Alexander bade farewell to Europe in the spring of the year 334 B.C. Seven years later he reached India. In the meantime he had destroyed Phœnicia, the old rival of the Greek merchants. He had conquered Egypt and had been worshipped by the people of the Nile valley as the son and heir of the Pharaohs. He had defeated the last Persian king — he had overthrown the Persian empire — he had given orders to rebuild Babylon — he had led his troops into the heart of the Himalayan mountains and had made the entire world a Macedonian province and dependency. Then he stopped and announced even more ambitious plans.
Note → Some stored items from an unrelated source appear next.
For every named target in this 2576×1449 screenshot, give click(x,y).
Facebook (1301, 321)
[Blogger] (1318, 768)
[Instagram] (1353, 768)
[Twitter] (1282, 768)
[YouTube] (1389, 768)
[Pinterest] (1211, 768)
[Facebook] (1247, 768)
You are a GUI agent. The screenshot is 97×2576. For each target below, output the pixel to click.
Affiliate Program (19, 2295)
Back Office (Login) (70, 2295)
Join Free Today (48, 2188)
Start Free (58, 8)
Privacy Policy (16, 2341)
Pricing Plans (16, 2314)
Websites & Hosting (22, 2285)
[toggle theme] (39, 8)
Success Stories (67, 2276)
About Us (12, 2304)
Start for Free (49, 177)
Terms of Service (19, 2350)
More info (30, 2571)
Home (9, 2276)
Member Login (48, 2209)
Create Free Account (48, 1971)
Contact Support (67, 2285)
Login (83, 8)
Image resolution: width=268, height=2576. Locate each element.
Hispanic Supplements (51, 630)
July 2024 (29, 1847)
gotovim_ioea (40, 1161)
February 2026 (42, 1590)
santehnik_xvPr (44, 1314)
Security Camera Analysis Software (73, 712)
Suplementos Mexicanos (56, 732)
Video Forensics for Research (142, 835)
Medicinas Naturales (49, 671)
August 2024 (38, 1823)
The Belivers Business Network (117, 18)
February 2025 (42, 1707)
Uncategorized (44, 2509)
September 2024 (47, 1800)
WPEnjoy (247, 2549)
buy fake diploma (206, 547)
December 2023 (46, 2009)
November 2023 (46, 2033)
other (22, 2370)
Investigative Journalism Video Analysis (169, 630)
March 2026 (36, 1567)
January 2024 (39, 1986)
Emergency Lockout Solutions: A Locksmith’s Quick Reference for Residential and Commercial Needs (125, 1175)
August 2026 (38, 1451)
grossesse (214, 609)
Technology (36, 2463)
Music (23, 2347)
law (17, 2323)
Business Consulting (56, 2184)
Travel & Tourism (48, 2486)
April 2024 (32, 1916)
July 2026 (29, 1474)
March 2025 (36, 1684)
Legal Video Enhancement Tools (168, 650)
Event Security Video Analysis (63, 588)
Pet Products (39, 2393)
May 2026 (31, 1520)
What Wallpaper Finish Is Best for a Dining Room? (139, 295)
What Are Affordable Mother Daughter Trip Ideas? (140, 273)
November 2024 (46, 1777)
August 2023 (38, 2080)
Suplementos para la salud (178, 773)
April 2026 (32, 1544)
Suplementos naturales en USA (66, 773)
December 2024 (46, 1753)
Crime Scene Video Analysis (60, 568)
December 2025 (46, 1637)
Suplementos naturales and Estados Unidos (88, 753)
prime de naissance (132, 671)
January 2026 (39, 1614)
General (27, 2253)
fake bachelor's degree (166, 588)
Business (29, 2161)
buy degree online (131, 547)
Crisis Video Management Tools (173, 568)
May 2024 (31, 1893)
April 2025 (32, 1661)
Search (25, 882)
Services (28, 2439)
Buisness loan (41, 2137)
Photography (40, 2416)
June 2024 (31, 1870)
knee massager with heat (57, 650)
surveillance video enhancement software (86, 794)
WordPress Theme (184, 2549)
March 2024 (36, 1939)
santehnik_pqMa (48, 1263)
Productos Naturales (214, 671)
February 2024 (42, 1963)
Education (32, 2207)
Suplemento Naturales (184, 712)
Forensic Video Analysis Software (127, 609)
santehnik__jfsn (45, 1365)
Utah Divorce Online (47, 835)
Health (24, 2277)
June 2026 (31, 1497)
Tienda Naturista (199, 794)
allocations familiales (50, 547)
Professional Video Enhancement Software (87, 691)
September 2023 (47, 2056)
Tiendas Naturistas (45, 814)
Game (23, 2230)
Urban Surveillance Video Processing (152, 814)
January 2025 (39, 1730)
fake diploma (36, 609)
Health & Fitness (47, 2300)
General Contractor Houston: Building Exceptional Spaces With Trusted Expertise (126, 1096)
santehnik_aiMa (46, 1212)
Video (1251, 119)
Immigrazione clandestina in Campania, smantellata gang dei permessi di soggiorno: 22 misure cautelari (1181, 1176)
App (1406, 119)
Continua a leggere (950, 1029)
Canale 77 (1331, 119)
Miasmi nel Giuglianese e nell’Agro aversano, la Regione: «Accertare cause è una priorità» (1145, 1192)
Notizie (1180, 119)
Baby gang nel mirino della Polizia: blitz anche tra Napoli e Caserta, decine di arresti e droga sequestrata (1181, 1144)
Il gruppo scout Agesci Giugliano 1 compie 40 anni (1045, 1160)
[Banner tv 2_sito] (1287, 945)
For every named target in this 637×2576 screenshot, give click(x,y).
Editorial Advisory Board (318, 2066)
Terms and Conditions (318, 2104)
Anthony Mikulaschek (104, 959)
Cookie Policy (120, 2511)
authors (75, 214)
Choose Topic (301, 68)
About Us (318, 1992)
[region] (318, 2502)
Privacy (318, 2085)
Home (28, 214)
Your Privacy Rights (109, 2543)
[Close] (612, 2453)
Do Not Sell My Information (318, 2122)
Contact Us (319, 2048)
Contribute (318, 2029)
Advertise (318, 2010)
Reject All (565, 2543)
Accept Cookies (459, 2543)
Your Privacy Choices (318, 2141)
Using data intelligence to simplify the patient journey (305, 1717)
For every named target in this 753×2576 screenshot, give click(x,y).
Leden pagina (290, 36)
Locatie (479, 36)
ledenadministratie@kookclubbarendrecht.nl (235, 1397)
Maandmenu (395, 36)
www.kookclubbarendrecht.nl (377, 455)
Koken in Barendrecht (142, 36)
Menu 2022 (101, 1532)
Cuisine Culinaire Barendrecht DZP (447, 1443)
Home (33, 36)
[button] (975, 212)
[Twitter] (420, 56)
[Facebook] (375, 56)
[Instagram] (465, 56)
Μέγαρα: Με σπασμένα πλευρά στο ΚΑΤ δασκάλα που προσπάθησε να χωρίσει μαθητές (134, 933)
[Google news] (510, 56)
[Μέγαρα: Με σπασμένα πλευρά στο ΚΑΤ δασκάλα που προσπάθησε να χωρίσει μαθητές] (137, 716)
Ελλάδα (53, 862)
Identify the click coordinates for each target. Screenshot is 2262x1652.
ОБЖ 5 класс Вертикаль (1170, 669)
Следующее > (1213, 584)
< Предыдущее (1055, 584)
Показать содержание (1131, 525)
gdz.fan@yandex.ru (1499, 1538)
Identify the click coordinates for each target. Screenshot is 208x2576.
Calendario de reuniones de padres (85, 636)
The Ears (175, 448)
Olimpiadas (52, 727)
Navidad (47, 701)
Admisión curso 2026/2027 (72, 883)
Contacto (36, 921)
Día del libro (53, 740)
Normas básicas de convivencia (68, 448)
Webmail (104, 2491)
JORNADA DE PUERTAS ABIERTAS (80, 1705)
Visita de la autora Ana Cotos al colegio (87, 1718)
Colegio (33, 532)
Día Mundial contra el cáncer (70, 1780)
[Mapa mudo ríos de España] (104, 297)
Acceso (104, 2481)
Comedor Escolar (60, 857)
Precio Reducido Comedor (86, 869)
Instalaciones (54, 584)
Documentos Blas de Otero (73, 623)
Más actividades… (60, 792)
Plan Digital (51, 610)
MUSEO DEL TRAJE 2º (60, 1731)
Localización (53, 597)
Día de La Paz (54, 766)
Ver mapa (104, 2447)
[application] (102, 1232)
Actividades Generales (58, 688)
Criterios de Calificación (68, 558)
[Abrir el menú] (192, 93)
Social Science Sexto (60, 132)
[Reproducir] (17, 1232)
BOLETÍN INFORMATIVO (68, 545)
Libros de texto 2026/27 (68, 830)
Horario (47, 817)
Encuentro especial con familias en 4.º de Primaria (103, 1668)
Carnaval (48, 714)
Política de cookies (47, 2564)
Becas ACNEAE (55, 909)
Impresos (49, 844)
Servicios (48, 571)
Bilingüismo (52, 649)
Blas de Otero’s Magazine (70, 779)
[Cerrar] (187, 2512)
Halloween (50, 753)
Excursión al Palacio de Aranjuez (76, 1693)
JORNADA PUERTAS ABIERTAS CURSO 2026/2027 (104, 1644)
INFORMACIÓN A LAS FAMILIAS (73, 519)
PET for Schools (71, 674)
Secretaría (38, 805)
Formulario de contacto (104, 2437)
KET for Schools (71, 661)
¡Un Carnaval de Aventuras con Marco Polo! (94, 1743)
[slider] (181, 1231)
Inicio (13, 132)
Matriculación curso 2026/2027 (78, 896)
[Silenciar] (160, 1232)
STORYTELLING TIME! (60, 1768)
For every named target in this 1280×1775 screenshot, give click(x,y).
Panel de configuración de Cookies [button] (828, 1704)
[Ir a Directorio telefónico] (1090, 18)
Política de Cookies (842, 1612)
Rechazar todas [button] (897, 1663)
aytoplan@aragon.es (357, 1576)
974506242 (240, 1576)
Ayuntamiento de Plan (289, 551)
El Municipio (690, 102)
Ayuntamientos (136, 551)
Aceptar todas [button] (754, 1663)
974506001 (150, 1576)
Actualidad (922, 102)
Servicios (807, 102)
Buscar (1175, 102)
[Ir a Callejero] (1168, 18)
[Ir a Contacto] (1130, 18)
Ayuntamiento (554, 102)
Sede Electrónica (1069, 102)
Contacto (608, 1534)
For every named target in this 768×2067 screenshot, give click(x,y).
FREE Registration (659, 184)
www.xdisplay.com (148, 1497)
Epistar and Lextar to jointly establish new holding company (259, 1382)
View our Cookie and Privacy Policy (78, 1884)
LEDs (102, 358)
The newly formed Empire must be brought under the influence of the Greek mind. The people must be taught the Greek language — they must live in cities built after a Greek model. The Alexandrian soldier now turned school-master. The military camps of yesterday became the peaceful centres of the newly imported Greek civilisation. Higher and higher did the flood of Greek manners and Greek customs rise, when suddenly Alexander was stricken with a fever and died in the old palace of King Hammurabi of Babylon in the year 323.
Then the waters receded. But they left behind the fertile clay of a higher civilisation and Alexander, with all his childish ambitions and his silly vanities, had performed a most valuable service. His Empire did not long survive him. A number of ambitious generals divided the territory among themselves. But they too remained faithful to the dream of a great world brotherhood of Greek and Asiatic ideas and knowledge.
They maintained their independence until the Romans added western Asia and Egypt to their other domains. The strange inheritance of this Hellenistic civilisation (part Greek, part Persian, part Egyptian and Babylonian) fell to the Roman conquerors. During the following centuries, it got such a firm hold upon the Roman world, that we feel its influence in our own lives this very day.